There lowly in the vigorous summer
His form began its senseless change,
And made my senses waver dim
Seeing nature ferocious in him.
Inspecting close his maggots’ might
And seething cauldron of his being,
Half with loathing, half with a strange love,
I poked him with an angry stick.
The fever rose, became a flame
And Vigor circumscribed the skies,
Immense energy in the sun,
And through my frame a sunless trembling.
My stick had done nor good nor harm.
Then stood I silent in the day
Watching the object, as before;
And kept my reverence for knowledge
Trying for control, to be still,
To quell the passion of the blood;
Until I had bent down on my knees
Praying for joy in the sight of decay.
And so I left: and I returned
In Autumn strict of eye, to see
The sap gone out of the groundhog,
But the bony sodden hulk remained.
But the year had lost its meaning,
And in intellectual chains
I lost both love and loathing,
Mured up in the wall of wisdom.
Another summer took the fields again
Massive and burning, full of life,
But when I chanced upon the spot
There was only a little hair left,
And bones bleaching in the sunlight
Beautiful as architecture;
I watched them like a geometer,
And cut a walking stick from a birch.
It has been three years, now.
There is no sign of the groundhog.
I stood there in the whirling summer,
My hand capped a withered heart,
And thought of China and Greece,
Of Alexander in his tent;
Of Montaigne in his tower,
Of Saint Theresa in her wild lament.

Richard Wilbur, “The Death of a Toad,” 1950:

A toad the power mower caught,
Chewed and clipped of a leg, with a hobbling hop has got
To the garden verge, and sanctuaried him
Under the cineraria leaves, in the shade
Of the ashen and heartshaped leaves, in a dim,
Low, and a final glade.

The rare original heartsbleed goes,
Spends in the earthen hide, in the folds and wizenings, flows
In the gutters of the banked and staring eyes. He lies
As still as if he would return to stone,
And soundlessly attending, dies
Toward some deep monotone,

Toward misted and ebullient seas
And cooling shores, toward lost Amphibia’s emperies.
Day dwindles, drowning and at length is gone
In the wide and antique eyes, which still appear
To watch, across the castrate lawn,
The haggard daylight steer.

Philip Larkin, “The Mower,” 1979:

The mower stalled, twice; kneeling, I found
A hedgehog jammed up against the blades,
Killed. It had been in the long grass.

I had seen it before, and even fed it, once.
Now I had mauled its unobtrusive world
Unmendably. Burial was no help:

Next morning I got up and it did not.
The first day after a death, the new absence
Is always the same; we should be careful

Of each other, we should be kind
While there is still time.

Christmas Music

Thursday, December 16th, 2004

Don’t blame me for this musical digression, blame Tata. Following’s a lightly annotated list of my ridiculous Christmas music collection. First comes vinyl:

A Big Band Christmas, Various Artists. This album triggered my fixation with Mildred Bailey, and Red Norvo in turn. Nice intro to some great girl singers of the 30s-40s, including Peggy Lee, Marjorie Hughes, Peg LaCentra, and the Mighty Mildred.
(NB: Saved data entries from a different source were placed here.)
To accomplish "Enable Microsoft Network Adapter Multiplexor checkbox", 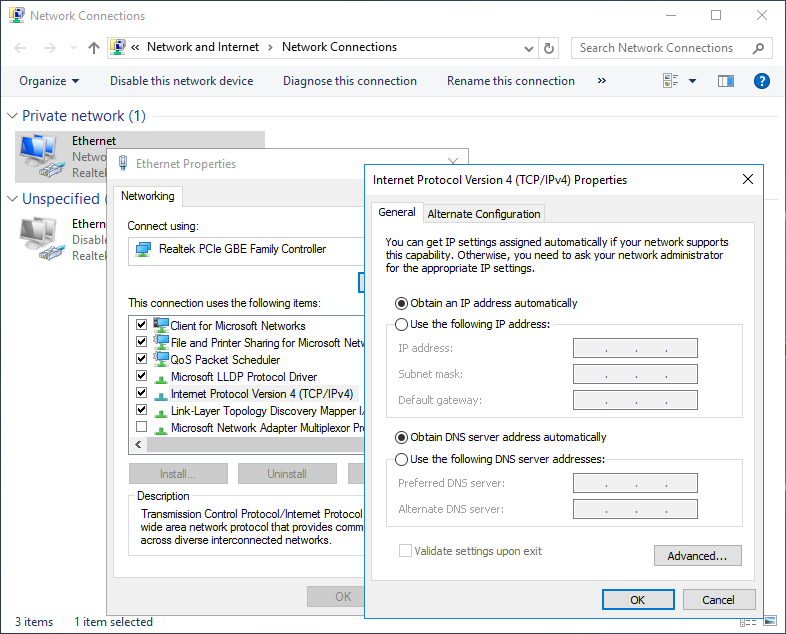I will (141, 427).
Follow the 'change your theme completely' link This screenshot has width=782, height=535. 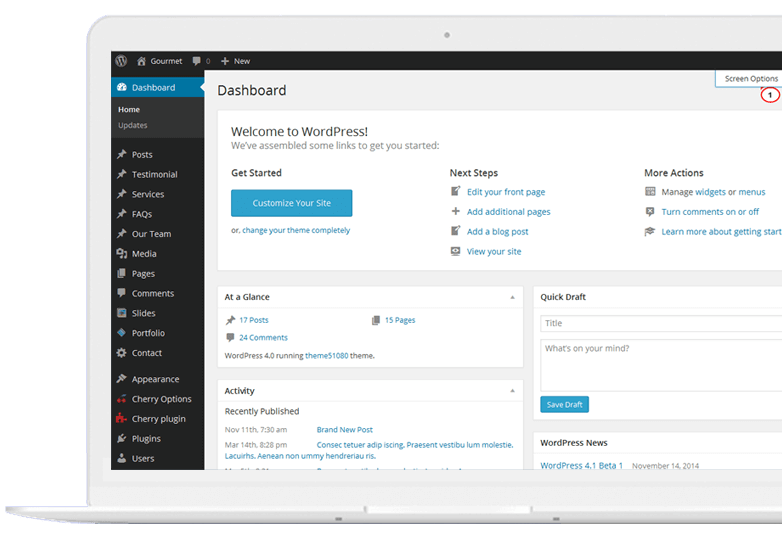point(296,230)
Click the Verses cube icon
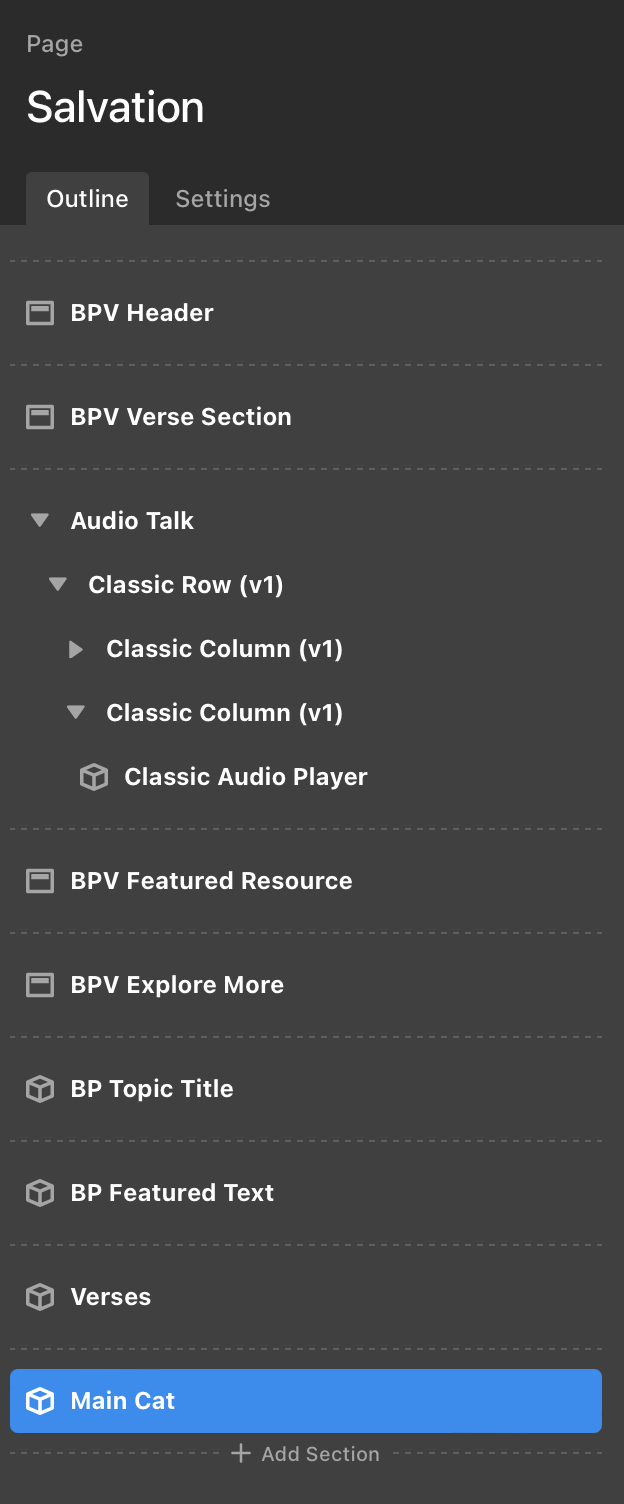 pos(40,1297)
The Christmas Song, Nat King Cole. “A Cradle in Bethlehem” — pretty much my favorite animal as Christmas carols go. From the old man’s collection.

A Caroling We Go, Fred Waring and the Pennsylvanians. Classic. Something about this recording screams for alternative lyrics, which my wife and I over the years have provided. From her collection.

A Charlie Brown Christmas, Vince Guaraldi Trio. If you don’t know why, you weren’t seven years old in 1965.

Light of the Stable, Emmylou Harris. A nice one. The great Ricky Skaggs accompanies. Nice version of “Golden Cradle,” a traditional Irish lullaby. Neil Young’s background vocals will send you back to God or drink, whichever your inclination.

Great Songs of Christmas (Album 9), Various Artists. A Columbia Special Products record, created exclusively for Goodyear Tire Company. Now gather around kids and I’ll tell you how, when I was your age, you’d get a free Christmas album with every fill-up. And gas cost 29 cents a gallon, and sometimes they’d pay you to take it! That’s right! Anyhow, Joan Sutherland’s “Ave Maria” is terrific. Petula Clark’s “The Happiest Christmas” — yeah, baby. From the godmother’s collection.

This is Christmas, Various Artists. Ed Ames, Eddy Arnold, Jack Jones, Jim Reeves, and more. Not a gas-station album like the above, but an amazing simulacrum. Kate Smith sings the hell out of “The Christmas Song.” My late, great, uncle Mike Jones always called her “Miss Smith.”

Christmastime in Carol and Song, Various Artists. Vic Damone, Lana Cantrell, Al Hirt. More gas station music. Not one of my faves. From the godmother’s collection, but she also gave me my John McCormack album, so you know she was ok.

Now Is the Caroling Season, Fred Waring and the Pennsylvanians. This is my desert island Christmas album. The cover reminds me of the first paperback edition of Catcher in the Rye. From the lovely wife’s collection.

Now for those newfangled things the kids call “see-dees”:

Carols from Kings, Choir of King’s College, Cambridge. In case we miss the broadcast.

A Star in the East: Medieval Hungarian Christmas Music, Anonymous 4. For my Magyar ancestors, natch.

Handel: The Great Messiah Choruses, Mormon Tabernacle Choir, Royal Philharmonic Orchestra. Bought this before I bought the full-length.

Handel Messiah, U.C. Berkeley Chamber Chorus, Philadelphia Baroque Orchestra. I happened to find this full-length version used.

World Christmas, Various Artists. A gift from a few Christmases ago. I like the Gilberto Gil/Caetano Veloso/Elaine Elias cut, Boas Festas. A couple years ago I saw a Veloso concert at the Chicago Theater. Half the audience sang along to every song in Portuguese. Reminding me that I gotta get out more.

Have Yourself a Jazzy Little Christmas, Various Artists. Another fave. Oscar Peterson, Ella, Bill Evans, Mel, Roland Kirk. Kirk’s “We Three Kings” kills me. Ella does a swingin’ “Have Yourself a Merry.” I saw Ella once, and she told the same story twice. I saw Mel, and he wore brown tux and sang a Donald Fagan song. I saw Sarah, and she introduced herself as Della Reese. All great, all gone. Sorry — back to Christmas.

A Baroque Christmas, The Boston Camerata. Tunes from Charpentier, Purcell, Monteverdi, etc. I love Purcell’s “The Blessed Virgin’s Expostulation,” but in fact the whole disc is nice.

Go Tell It on the Mountain, The Blind Boys of Alabama. I dig the Blind Boys, and got pulled into the groove there at the record store listening station before I realized the disc is pretty uneven overall. Too much talkin’ Christmas blues, if you know what I mean. Still, Tom Waits’s “Go Tell It on the Mountain” is fun, Chrissie Hynde and Richard Thompson nicely handle the traditional “In the Bleak Midwinter,” and Mavis Staples is her soulful self on “Born in Bethlehem.” Speaking of Mavis, buy her new disc. You need it.